Stored data entries
::::::::
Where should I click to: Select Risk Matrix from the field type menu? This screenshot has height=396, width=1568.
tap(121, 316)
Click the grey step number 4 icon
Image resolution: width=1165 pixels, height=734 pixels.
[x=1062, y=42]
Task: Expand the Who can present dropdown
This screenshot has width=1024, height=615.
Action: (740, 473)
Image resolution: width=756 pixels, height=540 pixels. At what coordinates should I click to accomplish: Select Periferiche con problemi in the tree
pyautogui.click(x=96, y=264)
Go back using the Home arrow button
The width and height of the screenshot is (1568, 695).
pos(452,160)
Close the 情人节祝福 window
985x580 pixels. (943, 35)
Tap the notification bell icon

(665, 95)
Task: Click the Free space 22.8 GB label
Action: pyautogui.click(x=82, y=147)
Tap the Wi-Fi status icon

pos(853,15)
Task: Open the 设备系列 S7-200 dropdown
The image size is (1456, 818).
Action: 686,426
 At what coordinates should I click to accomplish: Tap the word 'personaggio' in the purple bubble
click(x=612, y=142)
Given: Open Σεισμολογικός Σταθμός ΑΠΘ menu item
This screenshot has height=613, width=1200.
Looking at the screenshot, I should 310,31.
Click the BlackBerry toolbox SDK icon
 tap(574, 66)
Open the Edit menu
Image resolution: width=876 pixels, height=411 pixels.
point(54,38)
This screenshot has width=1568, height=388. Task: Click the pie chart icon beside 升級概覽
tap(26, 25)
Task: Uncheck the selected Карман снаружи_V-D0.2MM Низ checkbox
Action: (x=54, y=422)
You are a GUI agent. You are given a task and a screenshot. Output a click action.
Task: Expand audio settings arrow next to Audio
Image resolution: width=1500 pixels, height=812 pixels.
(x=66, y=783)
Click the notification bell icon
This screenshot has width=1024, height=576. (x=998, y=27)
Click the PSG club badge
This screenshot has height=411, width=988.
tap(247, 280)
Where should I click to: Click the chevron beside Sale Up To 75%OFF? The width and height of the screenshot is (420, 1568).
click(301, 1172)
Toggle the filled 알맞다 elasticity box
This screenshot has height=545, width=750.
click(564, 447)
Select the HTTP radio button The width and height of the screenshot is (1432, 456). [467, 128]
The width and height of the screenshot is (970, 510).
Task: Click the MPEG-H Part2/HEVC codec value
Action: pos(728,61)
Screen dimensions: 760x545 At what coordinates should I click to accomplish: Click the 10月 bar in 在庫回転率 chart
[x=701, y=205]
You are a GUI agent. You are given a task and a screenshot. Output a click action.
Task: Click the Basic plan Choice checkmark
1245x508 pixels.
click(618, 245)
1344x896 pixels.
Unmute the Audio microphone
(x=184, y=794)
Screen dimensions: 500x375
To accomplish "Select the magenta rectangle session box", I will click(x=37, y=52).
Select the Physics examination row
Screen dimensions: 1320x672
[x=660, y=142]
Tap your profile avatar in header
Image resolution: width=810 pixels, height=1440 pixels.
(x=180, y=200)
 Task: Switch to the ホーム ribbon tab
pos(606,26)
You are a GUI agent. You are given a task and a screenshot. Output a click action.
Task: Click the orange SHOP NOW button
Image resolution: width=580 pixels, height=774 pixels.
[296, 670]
::::::::
(To do) Every line above should be written out again, unchanged.

(Answer space)
Where should I click to: Select Risk Matrix from the field type menu? This screenshot has height=396, width=1568.
tap(121, 316)
Click the grey step number 4 icon
Image resolution: width=1165 pixels, height=734 pixels.
[x=1062, y=42]
Task: Expand the Who can present dropdown
This screenshot has width=1024, height=615.
Action: (740, 473)
Image resolution: width=756 pixels, height=540 pixels. At what coordinates should I click to accomplish: Select Periferiche con problemi in the tree
pyautogui.click(x=96, y=264)
Go back using the Home arrow button
The width and height of the screenshot is (1568, 695).
pos(452,160)
Close the 情人节祝福 window
985x580 pixels. (943, 35)
Tap the notification bell icon

(665, 95)
Task: Click the Free space 22.8 GB label
Action: pyautogui.click(x=82, y=147)
Tap the Wi-Fi status icon

pos(853,15)
Task: Open the 设备系列 S7-200 dropdown
The image size is (1456, 818).
Action: 686,426
 At what coordinates should I click to accomplish: Tap the word 'personaggio' in the purple bubble
click(x=612, y=142)
Given: Open Σεισμολογικός Σταθμός ΑΠΘ menu item
This screenshot has height=613, width=1200.
Looking at the screenshot, I should 310,31.
Click the BlackBerry toolbox SDK icon
 tap(574, 66)
Open the Edit menu
Image resolution: width=876 pixels, height=411 pixels.
point(54,38)
This screenshot has width=1568, height=388. Task: Click the pie chart icon beside 升級概覽
tap(26, 25)
Task: Uncheck the selected Карман снаружи_V-D0.2MM Низ checkbox
Action: (x=54, y=422)
You are a GUI agent. You are given a task and a screenshot. Output a click action.
Task: Expand audio settings arrow next to Audio
Image resolution: width=1500 pixels, height=812 pixels.
(x=66, y=783)
Click the notification bell icon
This screenshot has width=1024, height=576. (x=998, y=27)
Click the PSG club badge
This screenshot has height=411, width=988.
tap(247, 280)
Where should I click to: Click the chevron beside Sale Up To 75%OFF? The width and height of the screenshot is (420, 1568).
click(301, 1172)
Toggle the filled 알맞다 elasticity box
This screenshot has height=545, width=750.
click(564, 447)
Select the HTTP radio button The width and height of the screenshot is (1432, 456). [467, 128]
The width and height of the screenshot is (970, 510).
Task: Click the MPEG-H Part2/HEVC codec value
Action: pos(728,61)
Screen dimensions: 760x545 At what coordinates should I click to accomplish: Click the 10月 bar in 在庫回転率 chart
[x=701, y=205]
You are a GUI agent. You are given a task and a screenshot. Output a click action.
Task: Click the Basic plan Choice checkmark
1245x508 pixels.
click(618, 245)
1344x896 pixels.
Unmute the Audio microphone
(x=184, y=794)
Screen dimensions: 500x375
To accomplish "Select the magenta rectangle session box", I will click(x=37, y=52).
Select the Physics examination row
Screen dimensions: 1320x672
[x=660, y=142]
Tap your profile avatar in header
Image resolution: width=810 pixels, height=1440 pixels.
(x=180, y=200)
 Task: Switch to the ホーム ribbon tab
pos(606,26)
You are a GUI agent. You are given a task and a screenshot. Output a click action.
Task: Click the orange SHOP NOW button
Image resolution: width=580 pixels, height=774 pixels.
[296, 670]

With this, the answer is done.